Your task:
Look for the line that has "OK pour moi ! (1089, 846)" in the material below; please repeat it and every line after it, exactly, up to and including the line that has "Protective Fabrics (1268, 820)", and nothing else.

Data supplied:

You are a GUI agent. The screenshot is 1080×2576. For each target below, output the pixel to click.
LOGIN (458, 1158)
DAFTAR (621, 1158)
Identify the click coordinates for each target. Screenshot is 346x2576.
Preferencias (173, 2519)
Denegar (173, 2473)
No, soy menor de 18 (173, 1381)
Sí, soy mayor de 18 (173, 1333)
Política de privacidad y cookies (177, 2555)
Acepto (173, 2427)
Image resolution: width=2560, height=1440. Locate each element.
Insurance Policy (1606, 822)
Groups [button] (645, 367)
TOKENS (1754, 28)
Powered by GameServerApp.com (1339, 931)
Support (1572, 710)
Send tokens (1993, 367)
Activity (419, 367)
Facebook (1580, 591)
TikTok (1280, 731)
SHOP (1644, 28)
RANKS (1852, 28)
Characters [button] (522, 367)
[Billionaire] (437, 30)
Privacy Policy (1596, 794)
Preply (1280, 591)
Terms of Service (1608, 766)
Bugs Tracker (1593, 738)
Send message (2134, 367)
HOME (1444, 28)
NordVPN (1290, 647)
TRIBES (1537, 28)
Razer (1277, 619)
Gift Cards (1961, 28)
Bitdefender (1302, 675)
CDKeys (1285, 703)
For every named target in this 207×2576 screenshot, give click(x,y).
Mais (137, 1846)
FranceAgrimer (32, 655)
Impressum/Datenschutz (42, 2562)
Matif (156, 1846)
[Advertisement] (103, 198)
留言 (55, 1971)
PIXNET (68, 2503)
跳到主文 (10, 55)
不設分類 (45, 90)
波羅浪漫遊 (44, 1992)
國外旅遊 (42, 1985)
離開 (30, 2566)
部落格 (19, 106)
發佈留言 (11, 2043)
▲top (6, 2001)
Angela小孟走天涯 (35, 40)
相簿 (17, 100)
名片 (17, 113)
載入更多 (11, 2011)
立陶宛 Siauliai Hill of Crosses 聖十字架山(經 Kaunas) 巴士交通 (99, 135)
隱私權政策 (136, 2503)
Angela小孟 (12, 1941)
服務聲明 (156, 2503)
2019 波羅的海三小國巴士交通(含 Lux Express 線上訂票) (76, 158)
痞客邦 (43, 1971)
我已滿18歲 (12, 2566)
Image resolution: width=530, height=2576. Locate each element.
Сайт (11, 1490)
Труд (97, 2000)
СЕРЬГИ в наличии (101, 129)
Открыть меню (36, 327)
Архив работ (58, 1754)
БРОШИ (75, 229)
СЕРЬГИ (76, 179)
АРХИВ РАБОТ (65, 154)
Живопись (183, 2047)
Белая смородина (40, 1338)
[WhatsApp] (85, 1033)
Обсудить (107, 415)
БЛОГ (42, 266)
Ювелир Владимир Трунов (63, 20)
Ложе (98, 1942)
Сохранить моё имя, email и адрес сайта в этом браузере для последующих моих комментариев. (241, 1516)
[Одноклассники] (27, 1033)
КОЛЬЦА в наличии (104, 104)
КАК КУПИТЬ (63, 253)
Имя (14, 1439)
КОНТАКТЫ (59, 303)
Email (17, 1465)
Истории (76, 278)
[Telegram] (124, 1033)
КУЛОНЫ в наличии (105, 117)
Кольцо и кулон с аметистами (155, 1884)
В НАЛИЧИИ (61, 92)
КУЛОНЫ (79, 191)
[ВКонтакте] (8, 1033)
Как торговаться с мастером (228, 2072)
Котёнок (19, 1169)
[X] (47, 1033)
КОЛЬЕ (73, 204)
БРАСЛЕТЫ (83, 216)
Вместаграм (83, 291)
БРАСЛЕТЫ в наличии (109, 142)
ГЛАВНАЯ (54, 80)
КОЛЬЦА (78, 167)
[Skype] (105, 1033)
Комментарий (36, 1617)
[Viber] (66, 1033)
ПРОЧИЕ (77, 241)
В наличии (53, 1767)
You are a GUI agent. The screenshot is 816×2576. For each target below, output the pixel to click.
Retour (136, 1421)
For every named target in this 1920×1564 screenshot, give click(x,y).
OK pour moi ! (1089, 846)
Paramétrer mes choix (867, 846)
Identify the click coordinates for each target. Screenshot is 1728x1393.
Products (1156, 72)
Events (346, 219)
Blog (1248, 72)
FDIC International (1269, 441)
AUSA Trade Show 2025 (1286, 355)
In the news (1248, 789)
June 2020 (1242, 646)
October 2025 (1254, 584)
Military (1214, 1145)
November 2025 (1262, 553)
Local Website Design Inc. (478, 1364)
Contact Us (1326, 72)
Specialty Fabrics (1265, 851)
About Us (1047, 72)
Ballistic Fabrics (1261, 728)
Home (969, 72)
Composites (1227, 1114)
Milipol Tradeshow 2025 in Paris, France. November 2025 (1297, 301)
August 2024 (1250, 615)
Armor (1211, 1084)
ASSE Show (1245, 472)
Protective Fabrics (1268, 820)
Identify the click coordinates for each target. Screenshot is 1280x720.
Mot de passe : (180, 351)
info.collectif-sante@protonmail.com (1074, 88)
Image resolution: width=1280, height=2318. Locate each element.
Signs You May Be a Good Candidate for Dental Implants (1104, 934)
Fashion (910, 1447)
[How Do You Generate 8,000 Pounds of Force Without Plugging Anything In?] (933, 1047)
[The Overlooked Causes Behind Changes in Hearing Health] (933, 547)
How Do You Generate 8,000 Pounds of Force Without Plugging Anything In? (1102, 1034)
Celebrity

Response:
OK pour moi ! (1089, 846)
Paramétrer mes choix (867, 846)
Identify the click coordinates for each target. Screenshot is 1728x1393.
Products (1156, 72)
Events (346, 219)
Blog (1248, 72)
FDIC International (1269, 441)
AUSA Trade Show 2025 (1286, 355)
In the news (1248, 789)
June 2020 (1242, 646)
October 2025 (1254, 584)
Military (1214, 1145)
November 2025 (1262, 553)
Local Website Design Inc. (478, 1364)
Contact Us (1326, 72)
Specialty Fabrics (1265, 851)
About Us (1047, 72)
Ballistic Fabrics (1261, 728)
Home (969, 72)
Composites (1227, 1114)
Milipol Tradeshow 2025 in Paris, France. November 2025 (1297, 301)
August 2024 (1250, 615)
Armor (1211, 1084)
ASSE Show (1245, 472)
Protective Fabrics (1268, 820)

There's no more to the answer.